Relationship between soluble intracellular endothelin-converting enzyme and endothelin-1 synthesis: effect of inhibitors of the secretory pathway

• Published in: Journal of cardiovascular pharmacology Vol. 36; no. 5 Suppl 1; p. S19
• Main Authors: Corder, R, Khan, N Q, Harrison, V J, Wood, E G, Lees, D M, Barker, S
• Format: Journal Article
• Language: English
• Published: United States 2000
• Subjects: Animals; Aspartic Acid Endopeptidases - metabolism; Cattle; Cells, Cultured; Colchicine - pharmacology; Endothelin-1 - biosynthesis; Endothelin-1 - genetics; Endothelin-Converting Enzymes; Lipopolysaccharides - pharmacology; Metalloendopeptidases; RNA, Messenger - analysis
• ISSN: 0160-2446
• DOI: 10.1097/00005344-200036001-00008

The relationship between soluble and membrane-bound endothelin-converting enzyme (ECE) activity with the level of endothelin-1 (ET-1) synthesis was investigated in cultured endothelial cells.
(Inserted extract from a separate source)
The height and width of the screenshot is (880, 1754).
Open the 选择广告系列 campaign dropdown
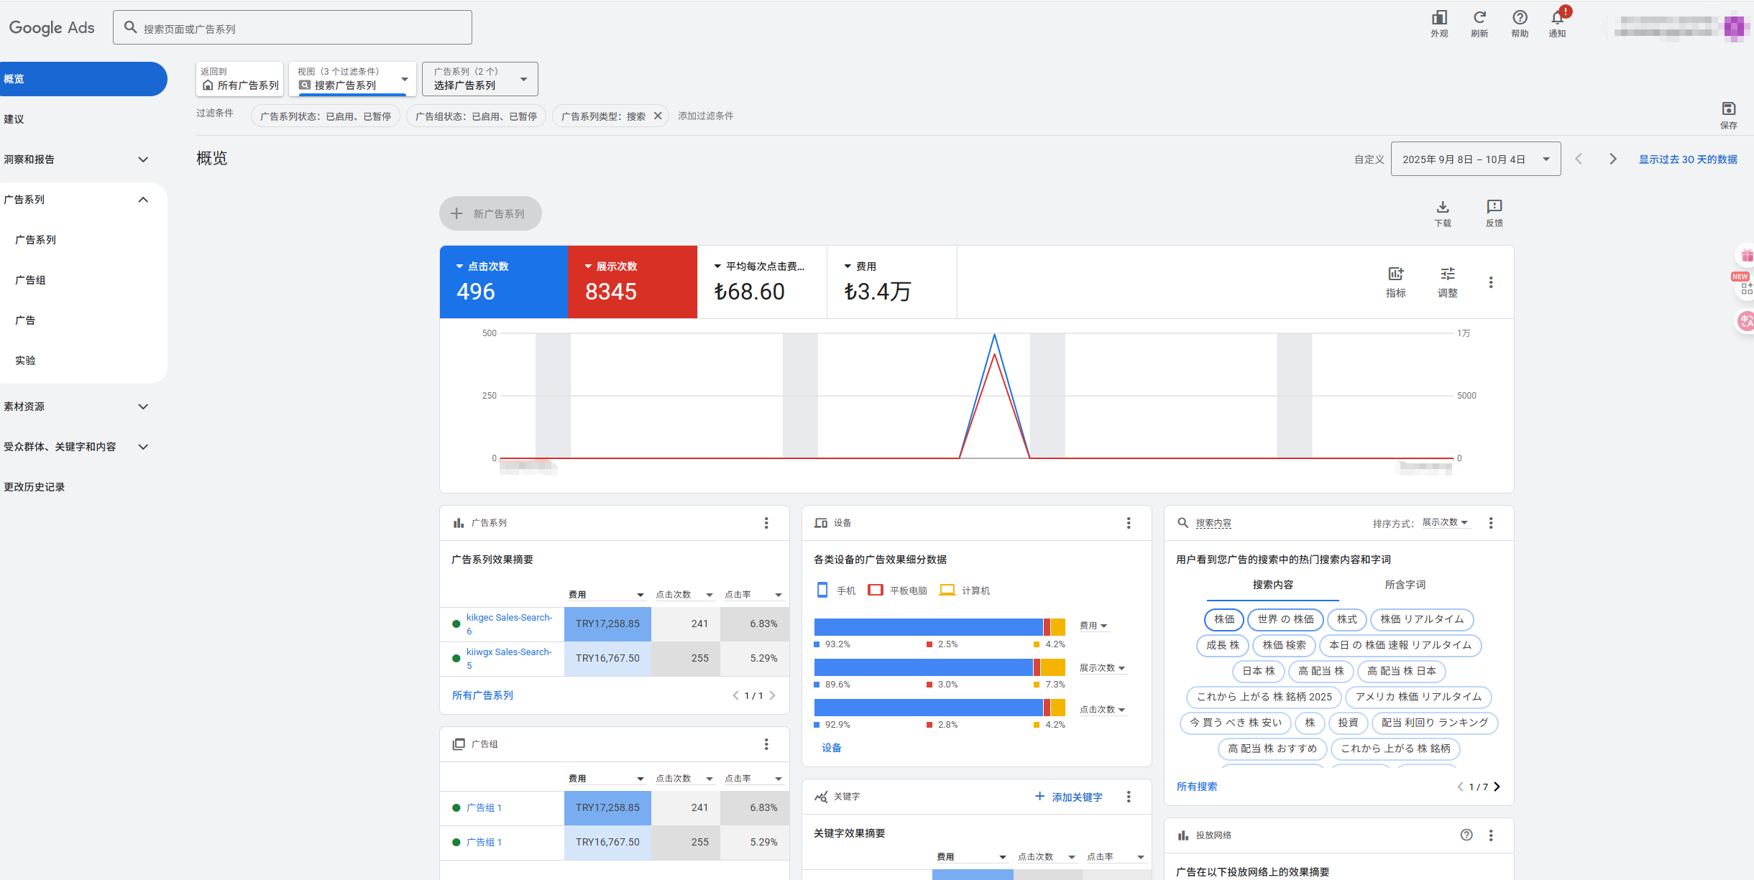tap(479, 79)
Escherichia coli lipopolysaccharide (LPS) was used to stimulate ET-1 synthesis, and brefeldin A, monensin, colchicine or cytochalasin B, which disrupt peptide biosynthetic pathways in a variety of ways, were tested for their ability to modify changes in ET-1 synthesis and ECE levels. LPS increased ET-1 secretion by more than twofold. Levels of soluble ECE activity, but not those of membrane-bound ECE activity, correlated with ET-1 synthesis. These results suggest the soluble ECE activity is likely to play a role in ET-1 biosynthesis.